La Universidad de Oxford denuncia que España tiene la luz más cara de la UE

El re­cibo do­més­tico ha subido más de un 59% por los im­puestos que Rajoy ha apli­cado

Ya no son sólo las com­pañías eléc­tricas las que avalan que los im­puestos se llevan más de la mitad de lo que pa­gamos los es­pañoles en el re­cibo de la luz y que la re­forma eléc­trica ha pro­vo­cado que se dis­pare la ta­rifa. Estudios de or­ga­nismos in­ter­na­cio­nales de­mues­tran que España está entre los países de la Unión Europea con la luz más cara, pero no por lo que su­pone ge­nerar la elec­tri­cidad y trans­por­tarla sino por la ele­vada fis­ca­lidad que so­porta. Además, la po­lí­tica me­dioam­biental del Gobierno ha con­ver­tido las ta­rifas eléc­tricas en un so­porte de la po­lí­tica contra el cambio cli­má­tico, cuando ese ob­je­tivo debe lo­grarse por otra vía y no a través de los con­su­mi­dores en el re­cibo eléc­trico.

Desde que estalló la crisis en 2007, los precios de los consumidores domésticos han crecido más de un 59% por culpa de los impuestos que el Gobierno está aplicando. Esto ha provocado que, de ser un país donde estábamos por debajo de la media de la UE, nos encontremos ahora entre los países con las tarifas más altas. Es decir, que en los años en los que la situación económica ha estado peor, cuando más familias se han quedado sin empleo, y cuando menos consumo ha habido, es cuando más ha aumentado la tarifa.

En 2007, España ocupaba un puesto intermedio -concretamente, el 12- entre los países de la UE con mayores precios de la electricidad para consumidores domésticos. Sin embargo, en 2013 hemos pasado al sexto lugar, lo que quiere decir que sólo cinco países comunitarios tienen la electricidad más cara que nosotros.

Un informe presentado por el Doctor en Economía de la Universidad de Oxford, David Robinson, así lo avala. Y es que, según afirma, más de la mitad de lo que cuesta la luz a los españoles son impuestos que el Gobierno ha metido en la tarifa eléctrica en los últimos años. El análisis que se hace pone de manifiesto esta situación, a pesar de que los costes de distribución, es decir lo que cuesta llevar la luz a las ciudades y a los pueblos, y lo que supone producir esa electricidad, son de los más bajos de los países comunitarios.

◆ ORDEN DE TRABAJO A: Según el artículo, ¿qué puesto ocupaba España en 2007 entre los países de la UE con la electricidad más cara para consumidores domésticos?
◆ ORDEN DE TRABAJO B: Reproduzca el fragmento del artículo comprendido entre "El re­cibo do­més­tico" y "el re­cibo eléc­trico.", ambos inclusive, y sustituya la denominación "Unión Europea" por "UE".
Los ítems no son necesarios para realizar este trabajo.

◆ DATOS PARA ANÁLISIS:
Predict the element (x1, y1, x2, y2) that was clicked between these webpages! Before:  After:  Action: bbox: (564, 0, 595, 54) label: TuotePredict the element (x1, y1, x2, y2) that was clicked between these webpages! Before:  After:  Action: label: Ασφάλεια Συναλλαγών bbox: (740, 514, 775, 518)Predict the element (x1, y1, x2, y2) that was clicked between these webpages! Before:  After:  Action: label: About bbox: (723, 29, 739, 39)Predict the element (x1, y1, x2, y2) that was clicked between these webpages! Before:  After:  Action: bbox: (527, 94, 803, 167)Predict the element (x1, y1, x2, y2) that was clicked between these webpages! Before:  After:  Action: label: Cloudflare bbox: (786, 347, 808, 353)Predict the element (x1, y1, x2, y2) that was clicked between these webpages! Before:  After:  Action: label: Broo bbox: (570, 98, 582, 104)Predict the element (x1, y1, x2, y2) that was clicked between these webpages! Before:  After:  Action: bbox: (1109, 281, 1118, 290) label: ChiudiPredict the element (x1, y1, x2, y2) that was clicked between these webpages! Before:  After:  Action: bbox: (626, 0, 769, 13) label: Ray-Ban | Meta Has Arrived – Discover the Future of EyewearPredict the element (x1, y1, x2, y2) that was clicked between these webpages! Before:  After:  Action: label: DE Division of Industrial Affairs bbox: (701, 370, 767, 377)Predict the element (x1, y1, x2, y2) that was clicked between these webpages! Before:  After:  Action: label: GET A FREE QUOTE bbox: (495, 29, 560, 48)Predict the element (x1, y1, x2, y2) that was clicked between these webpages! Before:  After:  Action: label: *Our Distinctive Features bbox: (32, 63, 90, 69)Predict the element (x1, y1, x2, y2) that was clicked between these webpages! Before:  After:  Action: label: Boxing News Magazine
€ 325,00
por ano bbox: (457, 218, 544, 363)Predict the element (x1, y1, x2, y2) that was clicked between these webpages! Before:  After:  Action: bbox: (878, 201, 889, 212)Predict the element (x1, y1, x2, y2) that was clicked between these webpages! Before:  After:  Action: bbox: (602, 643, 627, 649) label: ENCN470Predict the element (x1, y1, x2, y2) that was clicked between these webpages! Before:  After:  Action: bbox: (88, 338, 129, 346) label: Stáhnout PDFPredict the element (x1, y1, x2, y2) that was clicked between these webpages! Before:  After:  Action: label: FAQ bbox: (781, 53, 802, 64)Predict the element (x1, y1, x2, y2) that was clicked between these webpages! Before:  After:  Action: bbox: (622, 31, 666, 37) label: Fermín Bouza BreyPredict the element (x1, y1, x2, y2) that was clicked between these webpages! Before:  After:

◆ ESPACIO DE RESPUESTA A: El puesto 12.

◆ ESPACIO DE RESPUESTA B:
El re­cibo do­més­tico ha subido más de un 59% por los im­puestos que Rajoy ha apli­cado

Ya no son sólo las com­pañías eléc­tricas las que avalan que los im­puestos se llevan más de la mitad de lo que pa­gamos los es­pañoles en el re­cibo de la luz y que la re­forma eléc­trica ha pro­vo­cado que se dis­pare la ta­rifa. Estudios de or­ga­nismos in­ter­na­cio­nales de­mues­tran que España está entre los países de la UE con la luz más cara, pero no por lo que su­pone ge­nerar la elec­tri­cidad y trans­por­tarla sino por la ele­vada fis­ca­lidad que so­porta. Además, la po­lí­tica me­dioam­biental del Gobierno ha con­ver­tido las ta­rifas eléc­tricas en un so­porte de la po­lí­tica contra el cambio cli­má­tico, cuando ese ob­je­tivo debe lo­grarse por otra vía y no a través de los con­su­mi­dores en el re­cibo eléc­trico.